Appeler un chat un chat. Non. Appeler une chatte une chatte. Ou un vagin : vagin. Appeler les choses par leur nom, c'est forcément les démystifier. Parmi les quelque 200 femmes qu'Eve Ensler a interviewées dans les années 1990, il y en avait aussi qui n'avaient jamais parlé de «ça, là-bas», qui n'avaient jamais vu leur vagin. Comme cette femme de 72 ans, pour laquelle c'était un «endroit condamné» depuis les années 1950. Sur la scène intime du Centaure, Marie-Paule von Roesgen l'incarne, raconte son dégoût de sa sexualité, son désir brisé avec Andy Leftkov, en vrai, ou Burt Reynolds, dans ses rêves. Et dans ce qu'elle raconte, elle est touchante de justesse, nous rappelle soudain ces grands-mères que nous avons tous eues, qui n'ont pas vu de gynéco de leur vie. Parce que ce serait indécent.
Eve Ensler, auteure new-yorkaise, a commencé à jouer les Monologues du vagin en 1996, sur base des résultats de ses interviews. Et, malgré la belle moisson de synonymes - somme à laquelle l'équipe du Centaure ajoute encore quelques vocables luxembourgeois comme Mutsch ou Flaus ou Pegemëpp - Eve Ensler dit «vagin». Dans son texte, le mot apparaît 128 fois. Et s'explique: «Je le dis parce que c'est un mot invisible, un mot qui inquiète, qui dérange, qui inspire le mépris et le dégoût. Je le dis parce que je crois que ce qu'on ne dit pas, on ne le voit pas, on ne le reconnaît pas, on ne s'en souvient pas. Ce qu'on ne dit pas devient un secret, et dans les secrets, souvent, s'enracinent la honte, la peur et les mythes. Je le dis parce que je veux un jour arriver à le dire sans gêne, sans honte et sans culpabilité.»

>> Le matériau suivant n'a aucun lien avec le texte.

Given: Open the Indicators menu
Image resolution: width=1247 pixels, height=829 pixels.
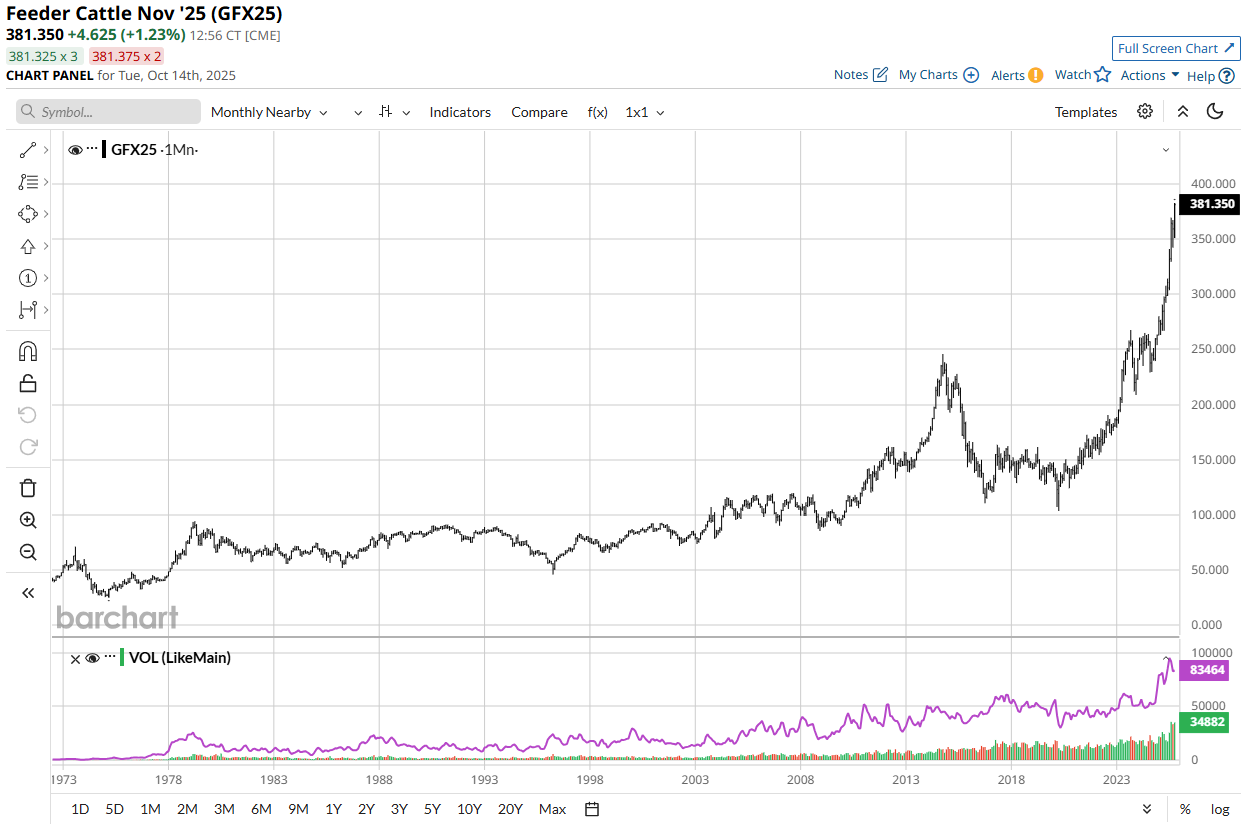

Ses Monologues sont extraits de la vie et lui ressemblent. Ils nous invitent à suivre cette bourgeoise d'origine anglaise à la découverte de son vagin, et, plus encore, de son clitoris - i.e. de son plaisir - ou cette jeune mariée qui consulte un psy parce que son mari veut qu'elle se rase les poils, mais que elle, ça la gêne. Eve Ensler ne veut pas seulement amuser ou faire une sorte de catharsis joyeuse de 5000 ans de patriarcat avec son lot d'obscurantisme. Elle accuse aussi les cruautés qui continuent à être commises envers les femmes, le viol, l'excision, la violence quotidienne.
Si, à la lecture, ses textes peuvent encore sembler un peu primaires, un peu trop directs, le miracle se produit au Centaure, une fois Marie-Paule von Roesgen, Marja-Leena Junker et Myriam Muller en scène: elle le transcendent. Incarnant magnifiquement trois générations, les trois femmes sont comme en état de grâce. Dans un décor extrêmement sobre (Claude Leuenberger) - trois chaises-trônes de différents hauteurs, une bassine métallique remplie d'eau riche en symboles et en utilisations - elles évoluent, s'écoutent et se répondent. Munies de leur texte - l'auteure le veut ainsi - elles rappellent constamment le méta-texte, les explications d'Eve Ensler ancrant sans cesse les textes dans la réalité.
Visiblement très touchées par le sujet, les trois actrices sont incroyablement présentes. Ainsi, Myriam Muller, qui atteint ici une grande maturité, surtout dans «Il était un petit minou», époustouflante performance d'actrice, qui, en l'espace de quelques secondes, doit complètement changer d'émotions. Elle y tient le public en haleine. Tout comme, dans un registre plus décontracté, Marja-Leena Junker dans «La femme qui aimait rendre les vagins heureux», nous faisant une belle démonstration de gémissements féminins - bien plus poilant que la scène d'anthologie dans When Harry met Sally.
Les monologues du vagin d'Eve Ensler, adaptation française de Dominique Deschamps, mise en scène par Marja-Leena Junker, sous le regard de Raija-Sinikka Rantala, avec Marie-Paule von Roesgen, Myriam Muller et Marja-Leena Junker ; lumières : Véronique Claudel ; costumes : Ulli Kremer ; construction du décor : Claude Leuenberger ; se joue encore ce soir, demain et le 27 février ainsi que les 1, 2, 8, 9, 11, 12 et 13 mars à 20 heures ; les 24 et 28 février ainsi que les 7 et 10 mars à 18h30 au Théâtre du Centaure. Téléphone pour réservations : 22 28 28.